TRECHO DA FONTE:
Eunício e Ciro: tudo junto e misturado
Sim, a política é dinâmica, mas recomenda-se evitar fazer o distinto público de bobo. Nos últimos dias, a crônica política deu conta de um encontro entre o senador Eunício Oliveira (PMDB), o governador Camilo Santana (PT) e o prefeito Roberto Cláudio (PDT). O regabofe ocorreu em 31 de agosto, no Coco Bambu, de Brasília, casa que vive apinhada de clientes. Portanto, o trio escolheu a dedo um lugar para ver e ser visto. Bem cearense, não é?
Em entrevista ao O POVO (edição da última segunda-feira), Eunício Oliveira “não negou as conversas de bastidores de que seu grupo político estaria se reaproximando do petista (Camilo) com possibilidade de estarem juntos novamente nas eleições de 2018”. Sim, creiam!
Ao decidir conversar com o governador e com o prefeito, Eunício sabe muito bem que está conversando também com o ex-governador Cid Gomes e com o restante da família que detém a hegemonia da política cearense. Inclua-se na lista Ciro Gomes, cuja eloquência verbal proferiu uma impressionante sequência de vitupérios contra o senador.

BLOCO DE DADOS:
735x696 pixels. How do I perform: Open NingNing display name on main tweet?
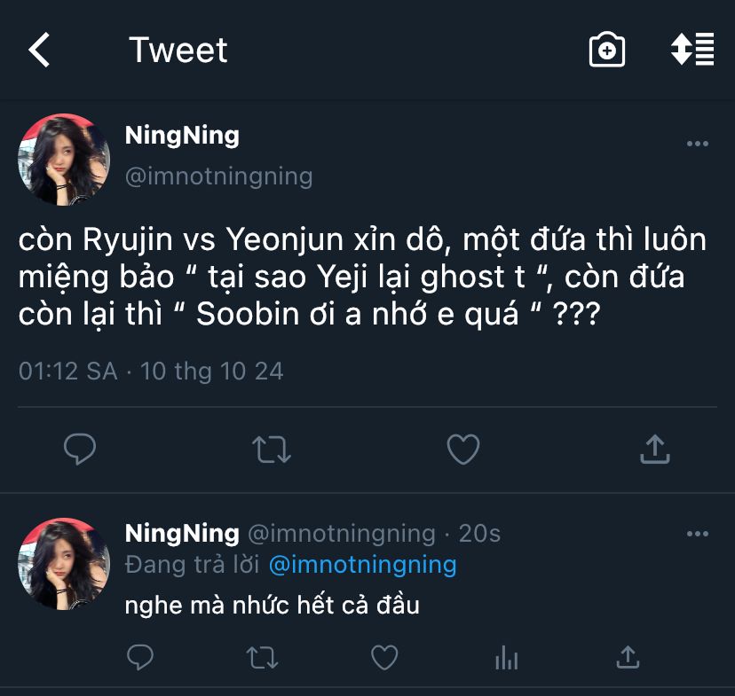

QUESTÃO 1:
Diga se cada afirmação abaixo está de acordo com o texto sobre Eunício e Ciro, respondendo sim ou não e citando literalmente as palavras do texto que decidem a questão: (a) O encontro entre os três políticos aconteceu em 31 de agosto, no Coco Bambu de Brasília. (b) Na entrevista ao O POVO, Eunício Oliveira negou as conversas sobre uma reaproximação com Camilo. (c) O prefeito Roberto Cláudio aparece no texto como filiado ao PT.
QUESTÃO 2:
Dê prosseguimento ao texto sobre Eunício e Ciro a partir da última frase, mantendo o mesmo tom.

RESPOSTA DO EXERCÍCIO 1:
(a) Sim: "O regabofe ocorreu em 31 de agosto, no Coco Bambu, de Brasília".
(b) Não: Eunício Oliveira "não negou as conversas de bastidores de que seu grupo político estaria se reaproximando do petista (Camilo)".
(c) Não: "o prefeito Roberto Cláudio (PDT)".

RESPOSTA DO EXERCÍCIO 2:
Vamos a um singelo resumo de palavras dirigidas por Ciro ao presidente do Senado: aventureiro, mentiroso, lambanceiro, mistura de Pinóquio com irmão metralha, um pinotralha. Diga-se que esse fabuloso conjunto foi dito de uma só vez, em 2014, em ato de inauguração do comitê de Camilo Santana. Desde então, muitos outros “conjuntos” foram pronunciados. O coroamento: Ciro disse que a eleição de Eunício para presidir o Senado era “uma vergonha”.
Durante a campanha de 2014, escrevi algumas vezes a respeito. Chamava a atenção o fato de Eunício Oliveira, candidato contra Camilo, calar-se diante da metralhadora verbal de Ciro. Alertava que calar-se diante de tão fortes ataques correspondia a consentir. Quase sempre, o senador preferiu reforçar o fígado e aguentar calado. No fim das contas, a derrota na disputa. Sinal de que uma parte do eleitorado acreditou em Ciro.
Mais recentemente, Eunício se saiu com essa: “A oposição terá candidato ao governo e candidato na chapa majoritária para senador. Ninguém se iluda, eu saio da política, mas não faço acordo com esse cidadão chamado Ciro Gomes, que só sabe denegrir. Ninguém sabe do que ele vive, mas vai todos os dias para as rádios e televisão denegrir a vida alheia. Eu não me junto com gente desse tipo”.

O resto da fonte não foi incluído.